La question qui se pose alors est de savoir si les efforts pour faciliter l’accès à la justice devraient aller au-delà de la fonctionnalité du système de justice pour viser, de façon prioritaire, le justiciable. Pour bien des gens, le droit apparaît comme une série de normes détachées de la réalité. La réponse est évidemment d’élargir la notion de l’accès à la justice.

Au Canada, cette notion a évolué au-delà du système judiciaire public traditionnel afin de l’étendre à des modes de prévention et de règlement des différends. Cependant, l’émergence de ces modes peut faire craindre que la partie la plus faible ou la moins fortunée renonce à ses droits ou tente de les faire valoir en dehors du droit.

Au Québec, le virage effectué par le législateur en 2016, en intégrant au Code de procédure civile les modes privés dont font partie la médiation, la négociation et l’arbitrage, contribue à apporter certaines garanties procédurales à ces modes. Par ailleurs, les parties peuvent désormais baser leurs démarches et leurs ententes sur des valeurs ou des intérêts qui leur importent ou sur une norme de leur choix. À la condition, bien sûr, de respecter les droits et libertés des personnes ainsi que l’ordre public.

Cette tendance à faciliter l’accès à la justice s’observe dans d’autres provinces. Ainsi, en mai 2015, la Colombie-Britannique a amendé la loi pour transformer le Civil Resolution Tribunal en un tribunal en ligne, le premier du genre au Canada – il touche principalement les petites créances.
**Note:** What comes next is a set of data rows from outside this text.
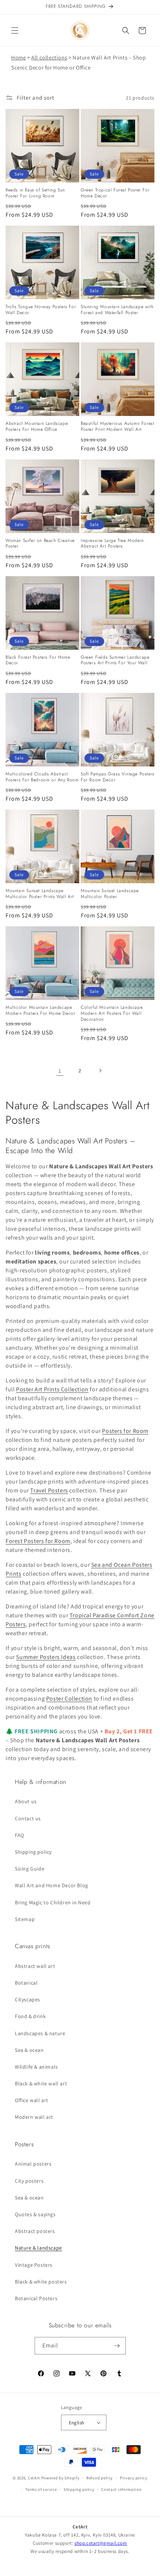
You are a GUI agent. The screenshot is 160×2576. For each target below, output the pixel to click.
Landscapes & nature (40, 2033)
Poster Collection (69, 1698)
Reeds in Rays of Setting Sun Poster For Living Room (35, 193)
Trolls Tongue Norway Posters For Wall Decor (41, 310)
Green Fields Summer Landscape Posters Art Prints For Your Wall (115, 660)
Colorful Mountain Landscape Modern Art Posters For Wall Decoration (112, 1013)
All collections (49, 57)
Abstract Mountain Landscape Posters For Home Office (37, 426)
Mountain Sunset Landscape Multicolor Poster (110, 894)
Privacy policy (133, 2477)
En Ontario, certaines dispositions des Règles de procédures civiles prévoient la médiation obligatoire dans certains cas spécifiques.

Ces évolutions montrent clairement la volonté des législateurs de se rapprocher le plus possible de l’idée que se fait chaque citoyen de la justice. On note le même effort en droit de la consommation, qui se traduit par l’émergence de différentes initiatives, telles que les projets pilotes de médiation obligatoire ou les plateformes de règlement de litige en ligne.

Le besoin d’obtenir justice est central pour tout justiciable, mais cela pose certaines difficultés particulières en matière de consommation du fait que ces justiciables constituent un groupe très hétérogène. Les solutions mises en place répondent à plusieurs besoins et lèvent plusieurs obstacles, mais elles peuvent encore représenter des défis pour certains consommateurs vulnérables. Qu’en est-il des personnes âgées ? Ou de ceux qui n’ont pas de connaissances sur le plan informatique ? Ou encore de ceux qui en sont à leur première expérience ?

Cette quête de l’accès à la justice suscite son lot de considérations quant aux populations les plus vulnérables. La réflexion sur l’accompagnement de ces personnes doit donc continuer.